= Ensemble des consignes =
1. Répondez aux questions suivantes à partir de l'extrait sur la démocratisation du cinéma :
(a) Qui signe l'article, et à quelle date est-il paru ?
(b) Quels sont les deux films de 2011-2012 qui y sont cités, avec leurs réalisateurs ?
(c) Avec quels moyens ces deux films ont-ils été faits ?
2. Résumez en deux phrases l'extrait sur la démocratisation du cinéma.

= Extrait du document =
━━━━━━━━━━━━━━━━━━━━━━━━━━━━━━

Business : le 21è siècle sera-t-il celui de la démocratisation du cinéma ? (1ère partie)

Le 21-06-2013
Par Erwan Ruty

Nouvelles caméras numériques. Financement participatif. Diffusion par les plate-forme participatives, vers de nouveaux supports de communication… autant de révolutions qui ébranlent le cinéma de papa. Mais cela signifie-t-il pour autant que les nouvelles générations ont pris le pouvoir dans un milieu si nombrilo-parisianiste ? Rien n’est moins sûr…

 
On pense tout de suite à deux films qui ont défrayé la chronique de 2011-2012 : « Donoma », de Djinn Carrenard, et « Rengaine », de Rachid Djaïdani. Les deux ont été faits avec les moyens du bord. Films venus de la marge, qui se sont incrustés dans le milieu du cinéma comme par effraction, et qui ont bien braqué la critique, c’est un fait. 
 

Cinéma à l’arrache fera-t-il des émules ?

━━━━━━━━━━━━━━━━━━━━━━━━━━━━━━

= Données sources =
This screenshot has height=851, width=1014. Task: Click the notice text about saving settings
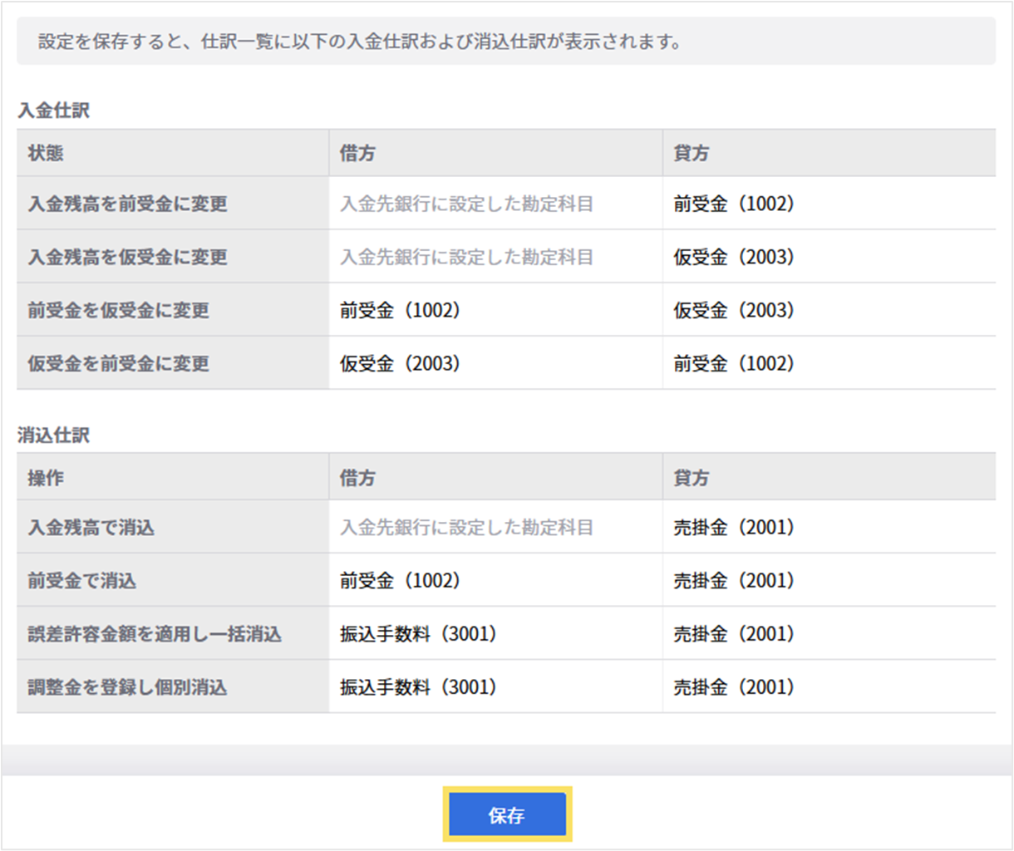click(x=359, y=42)
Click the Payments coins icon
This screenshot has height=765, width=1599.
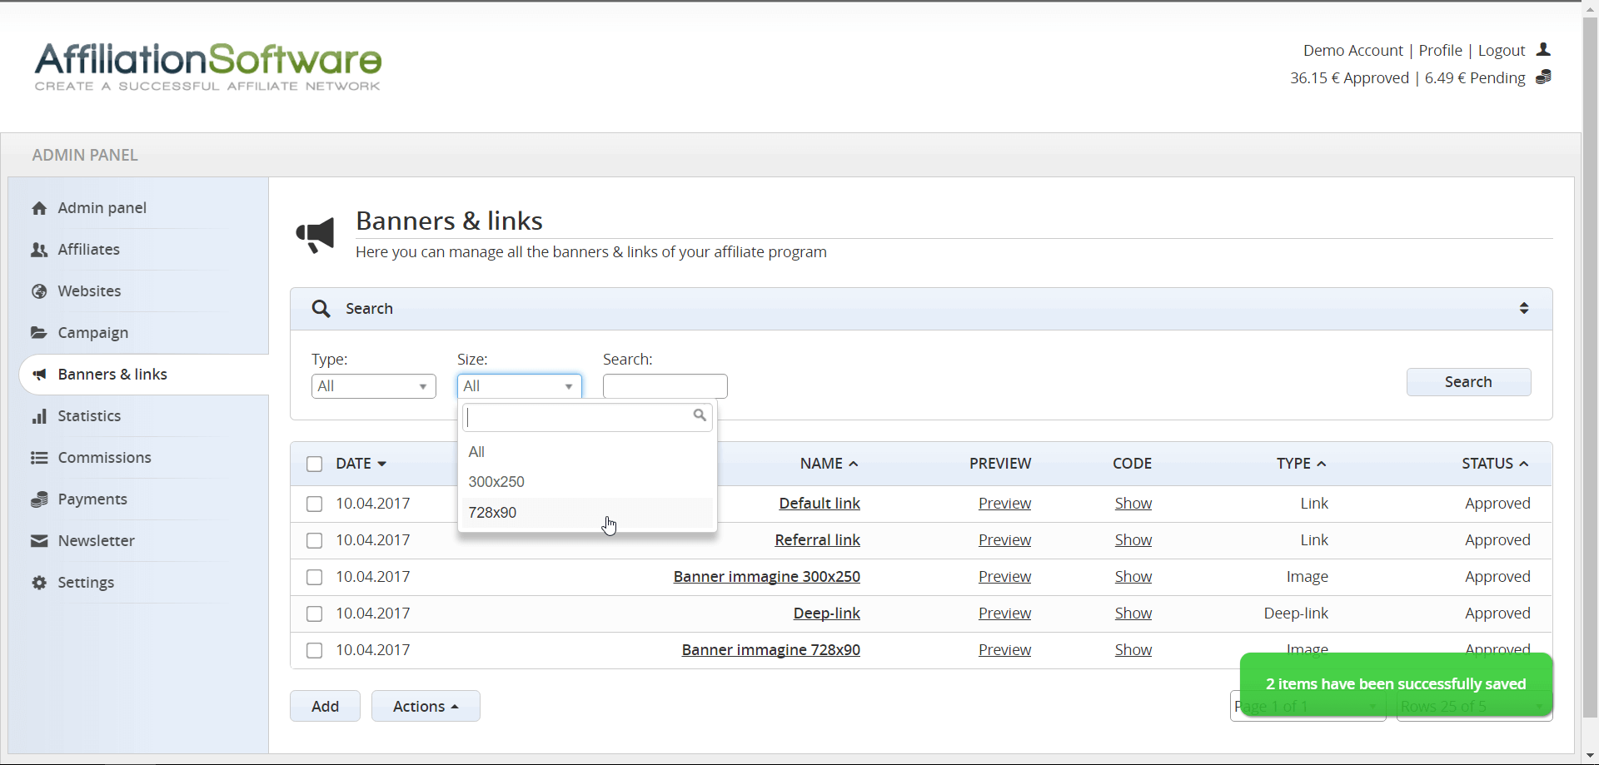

━━━━━━━━━━━━━━━━━━━━━━━━━━━━━━

= Réponses par consigne =
1.
(a) L'article est signé par Erwan Ruty et daté du 21-06-2013.
(b) Il s'agit de « Donoma », de Djinn Carrenard, et de « Rengaine », de Rachid Djaïdani.
(c) Ils ont été faits avec les moyens du bord.

2. Les nouvelles caméras numériques, le financement participatif et la diffusion par les plateformes participatives ébranlent le cinéma traditionnel, sans qu'il soit certain que les nouvelles générations aient pris le pouvoir dans ce milieu. Deux films de 2011-2012 faits avec les moyens du bord et venus de la marge, « Donoma » et « Rengaine », se sont pourtant imposés dans le milieu du cinéma et auprès de la critique.